Fig 1. jmjd-5 mutant animals are hypersensitive to IR.

(A) Genomic structure of the jmjd-5 gene. Dark boxes represent coding sequences and lines represent introns. The black H-shaped bar specifies the deletion in the tm3735 allele and the asterisks indicate the position of the two amino acids (H484 and D486) located in the JmjC domain, mutagenized in jmjd-5(DD). (B) Quantification of jmjd-5 mRNA levels by qRT-PCR in the indicated strains. rpl-26 is used as internal control. (C) Percent of embryonic lethality in the indicated strains observed after irradiation of young adult worms (24 h post L4) with 0, 40, or 80 Gy of IR. (D) Brood size in N2 and jmjd-5(tm3735) after IR treatment of young adults with 0, 80, or 120 Gy.

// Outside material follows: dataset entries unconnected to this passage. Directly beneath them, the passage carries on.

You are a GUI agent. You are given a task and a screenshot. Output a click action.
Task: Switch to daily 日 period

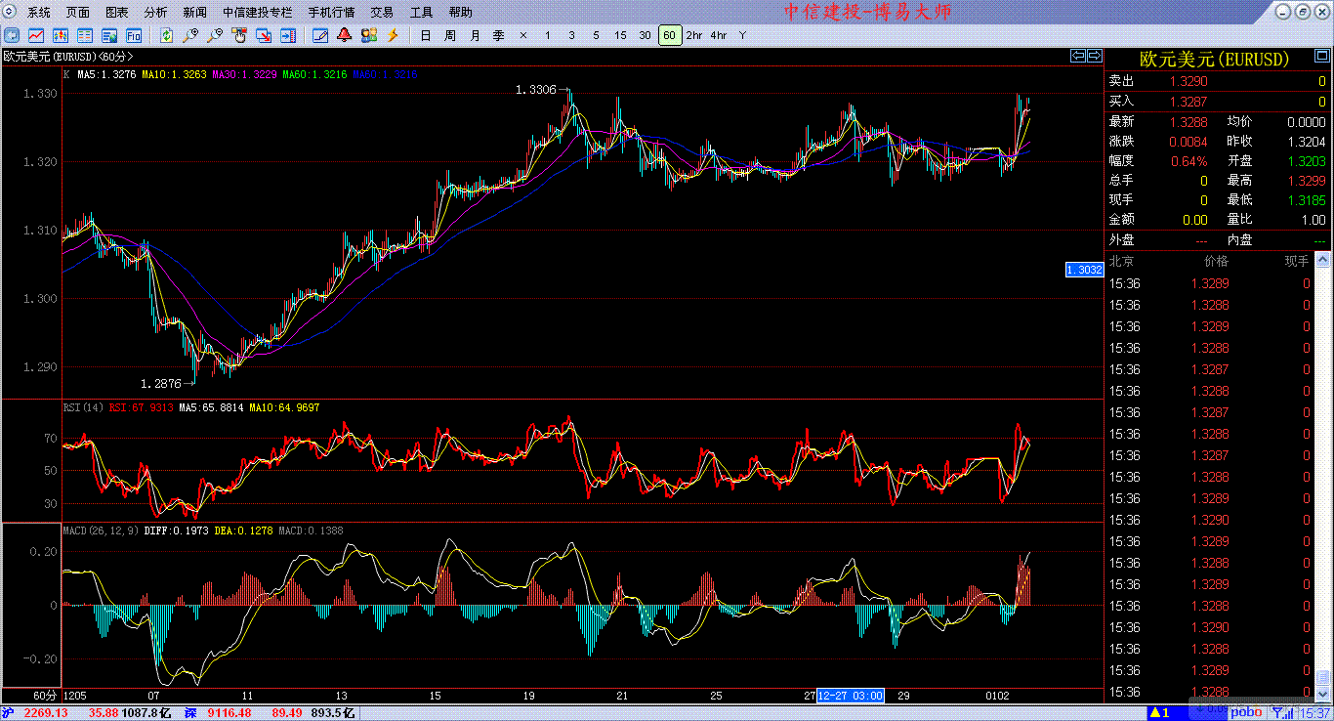tap(425, 35)
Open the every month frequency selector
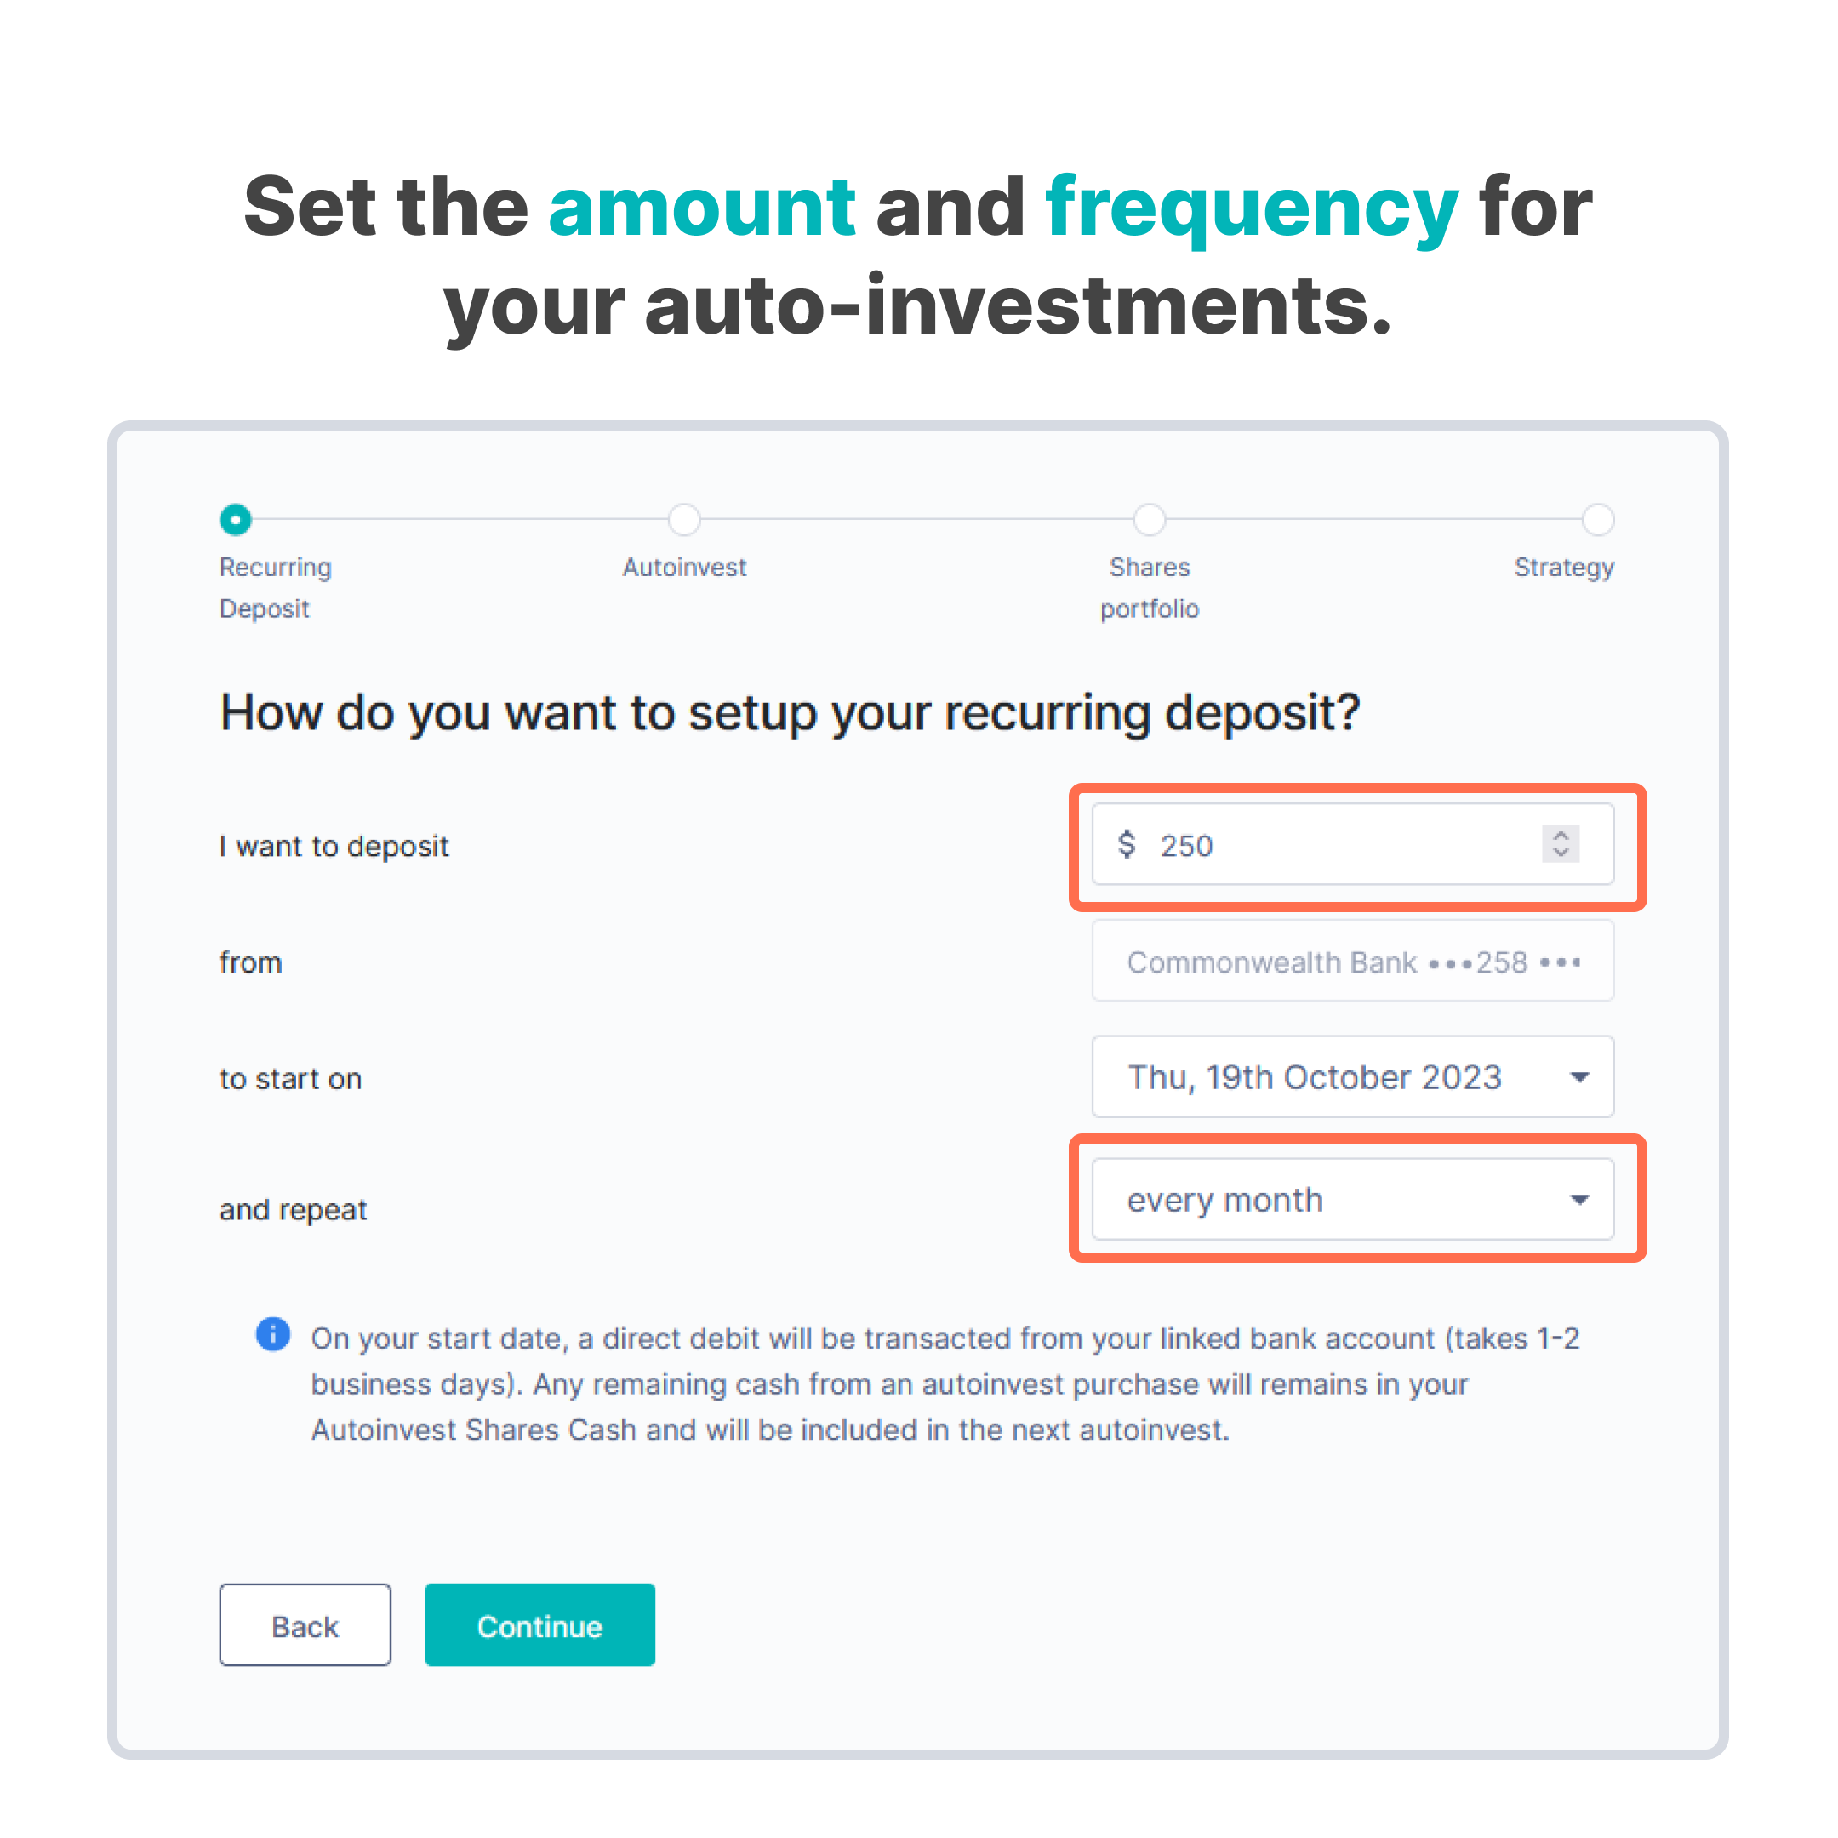 1353,1199
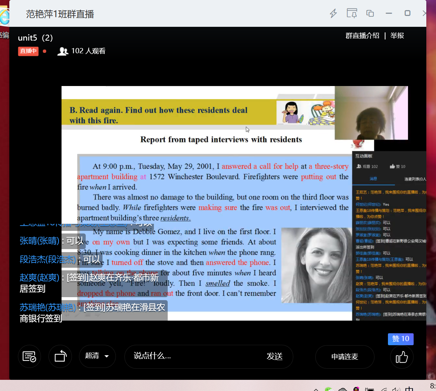
Task: Click the 直播中 live status badge
Action: click(x=28, y=51)
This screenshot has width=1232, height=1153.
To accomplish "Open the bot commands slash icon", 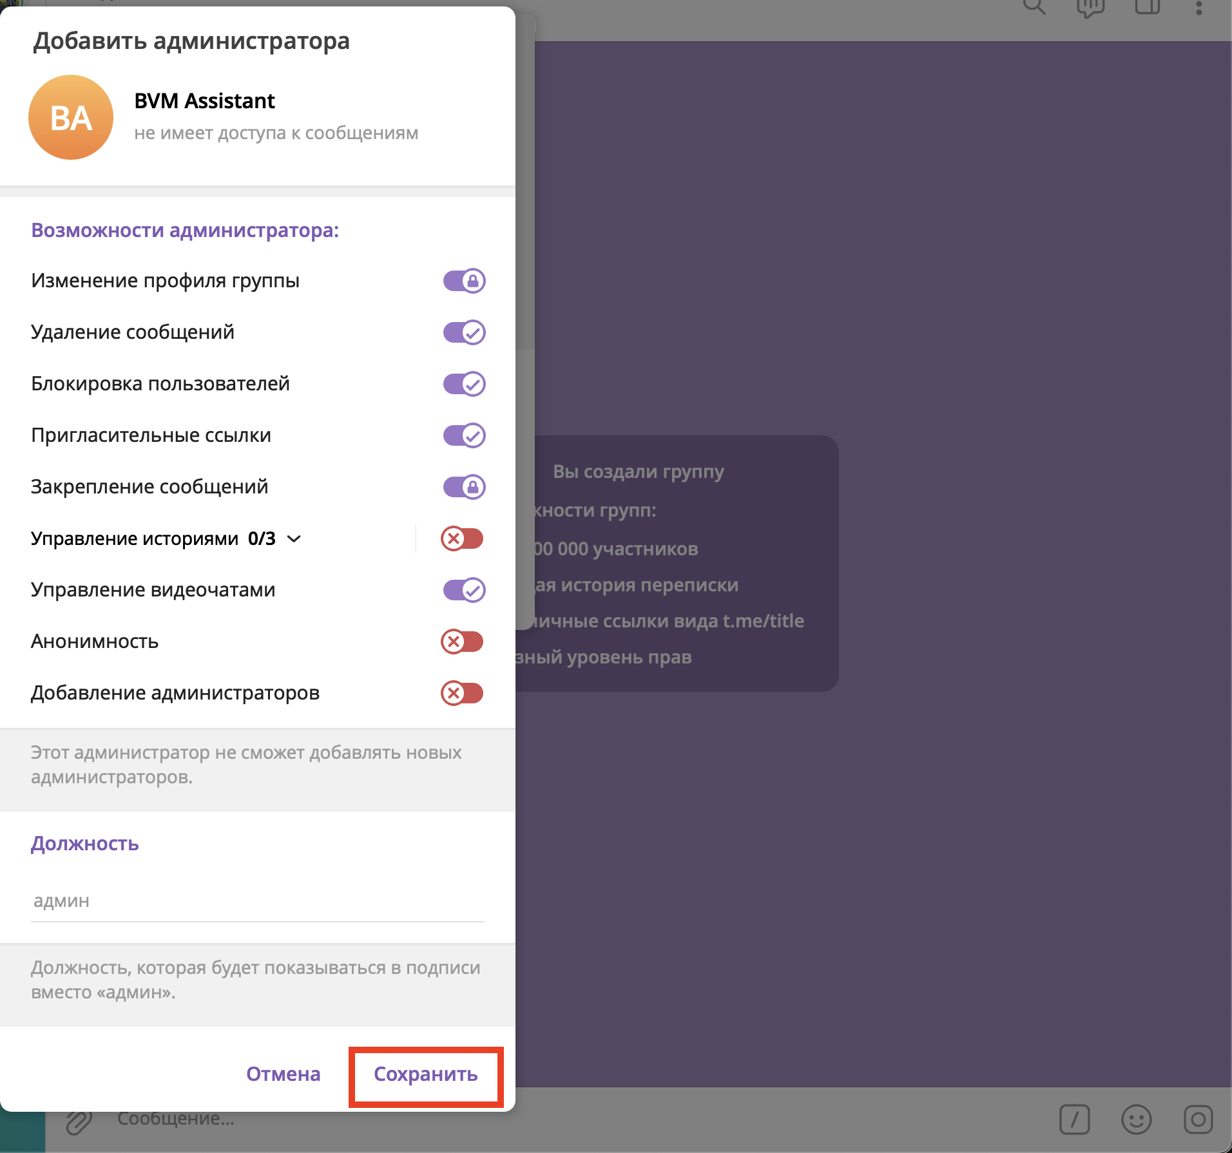I will click(x=1074, y=1120).
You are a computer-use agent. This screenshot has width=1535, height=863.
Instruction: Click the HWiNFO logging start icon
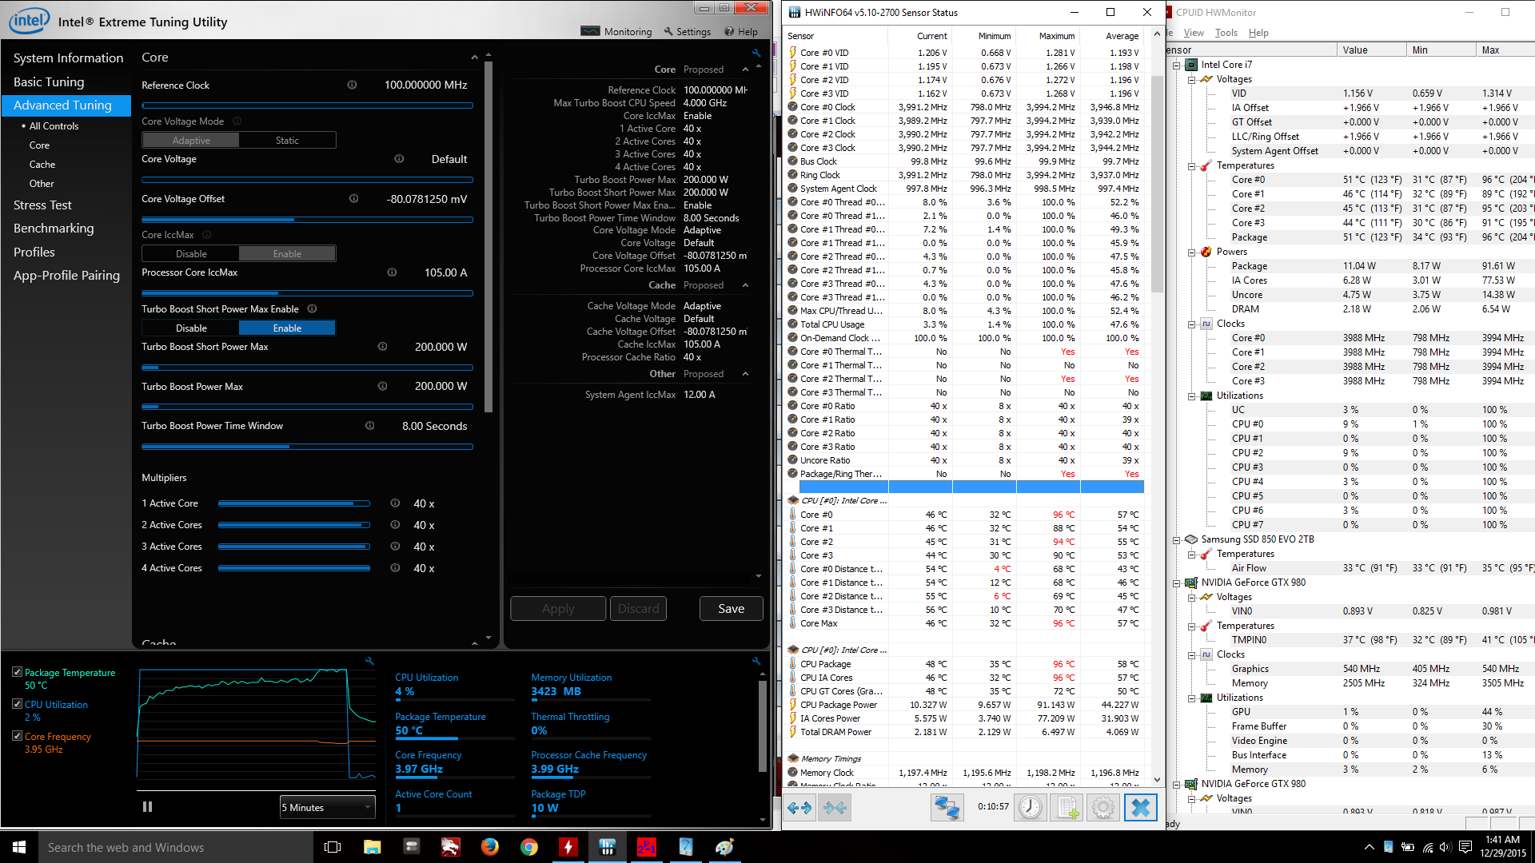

Deposited embryos are counted from the time of irradiation. (E) Percentage of fertile animals in N2 and jmjd-5(tm3735) (evaluated by the presence of embryos in the uterus) among the living F1 progeny of irradiated mothers. (F) Number of living F1 animals in the indicated strains after irradiation of L1 larvae with 0, 80, or 100 Gy of IR. L1 were irradiated and the total number of living F1 offspring that passed the L1 stage is reported. (G) Percent of embryonic lethality in the indicated strains observed after treatment of young adult worms with 0 or 200 J/m² of UV. (H) Percent of irradiated L1 of the indicated strains that developed to the L4 stage in 48 hours. In C-H, pig-1(gm344), lin-61(n3809), atm-1(gk186), cku-70(tm1524) and xpa-1(ok698) are used as positive controls. In B-H, data are represented as means ± sem from at least 3 biological independent experiments. ****p< 0.0001, ***p<0.005, **p<0.01, n.s. = not significant, with two-tailed, unpaired t-test.